(Beginning of DATASET CONTENT)

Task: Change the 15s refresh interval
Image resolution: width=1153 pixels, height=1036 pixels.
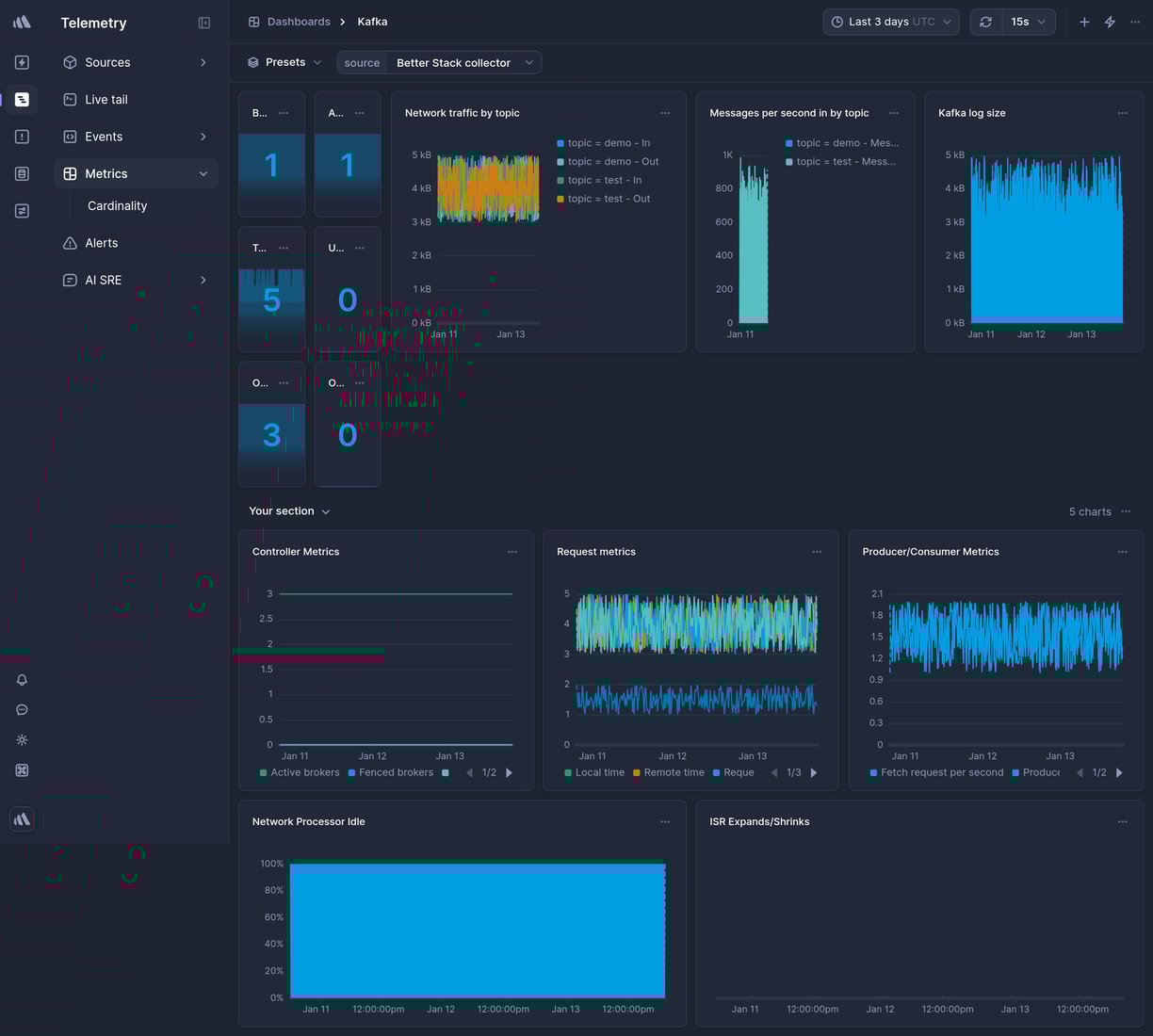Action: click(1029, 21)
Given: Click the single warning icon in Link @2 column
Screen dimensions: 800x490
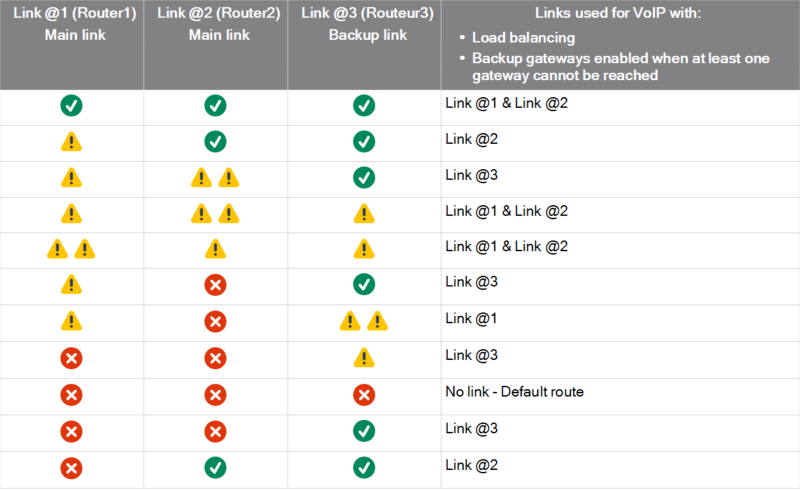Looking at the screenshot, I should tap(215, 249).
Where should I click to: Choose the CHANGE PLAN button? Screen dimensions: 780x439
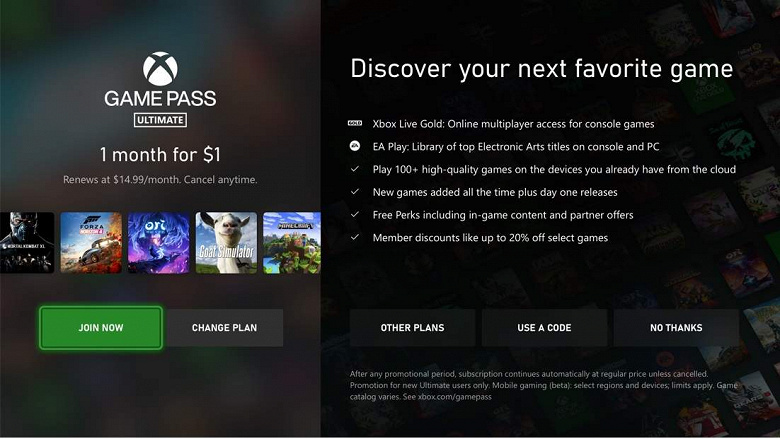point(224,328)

(End of DATASET CONTENT)
(Beginning of DATASET CONTENT)

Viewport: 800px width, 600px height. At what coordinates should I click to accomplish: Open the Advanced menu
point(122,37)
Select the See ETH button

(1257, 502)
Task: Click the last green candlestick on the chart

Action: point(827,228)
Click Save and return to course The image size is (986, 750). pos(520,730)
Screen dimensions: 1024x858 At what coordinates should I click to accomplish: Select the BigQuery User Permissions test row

(End of DATASET CONTENT)
(Beginning of DATASET CONTENT)

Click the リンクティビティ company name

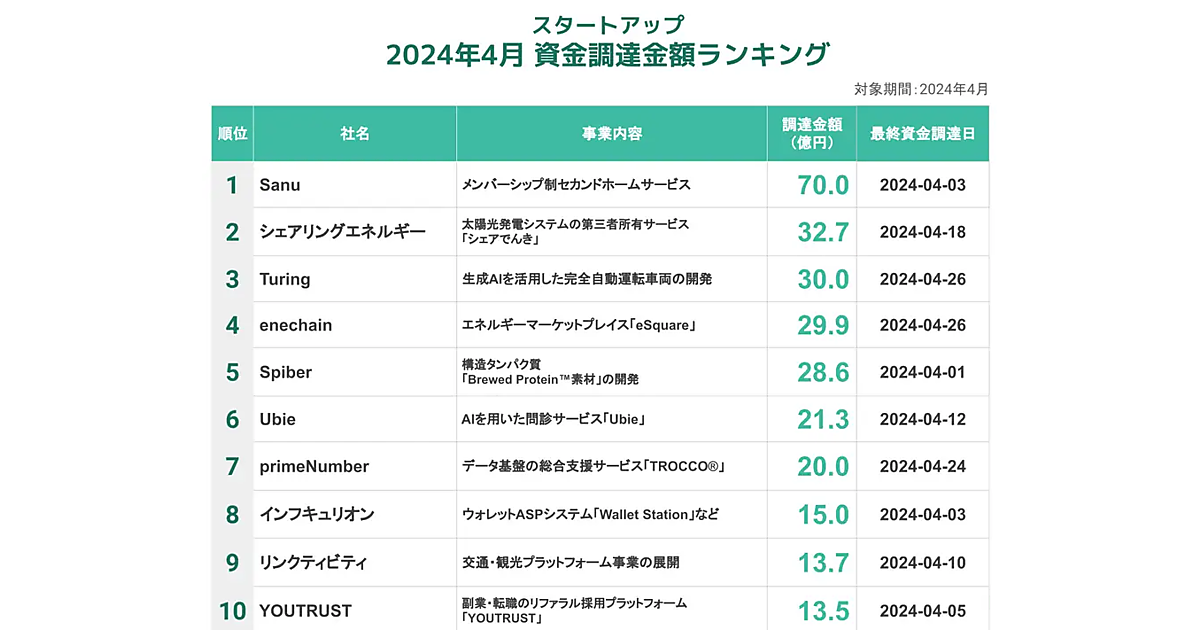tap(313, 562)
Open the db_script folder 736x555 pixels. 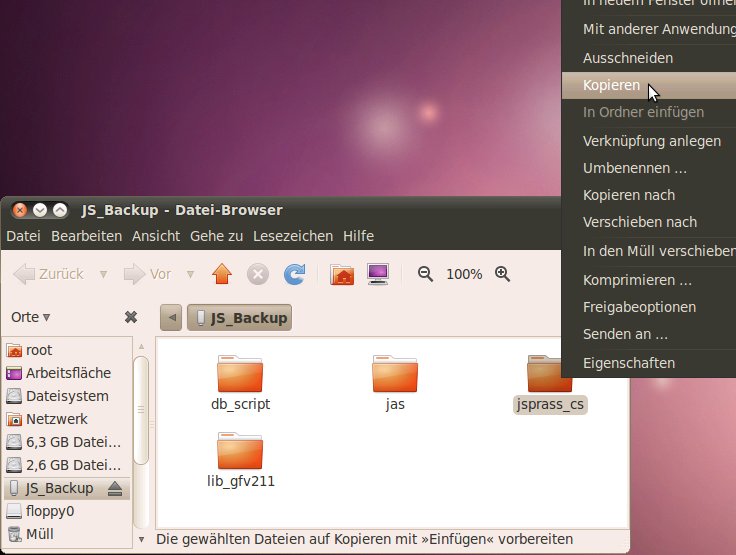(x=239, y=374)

(End of DATASET CONTENT)

### EXERCISE AIM
Using the data above, repeat exactly the lines that begin at the line with "Click Save and" and end at the line with "Screen dimensions: 1024x858", both ends included.

### TASK OUTPUT
Click Save and return to course The image size is (986, 750). pos(520,730)
Screen dimensions: 1024x858 At what coordinates should I click to accomplish: Select the BigQuery User Permissions test row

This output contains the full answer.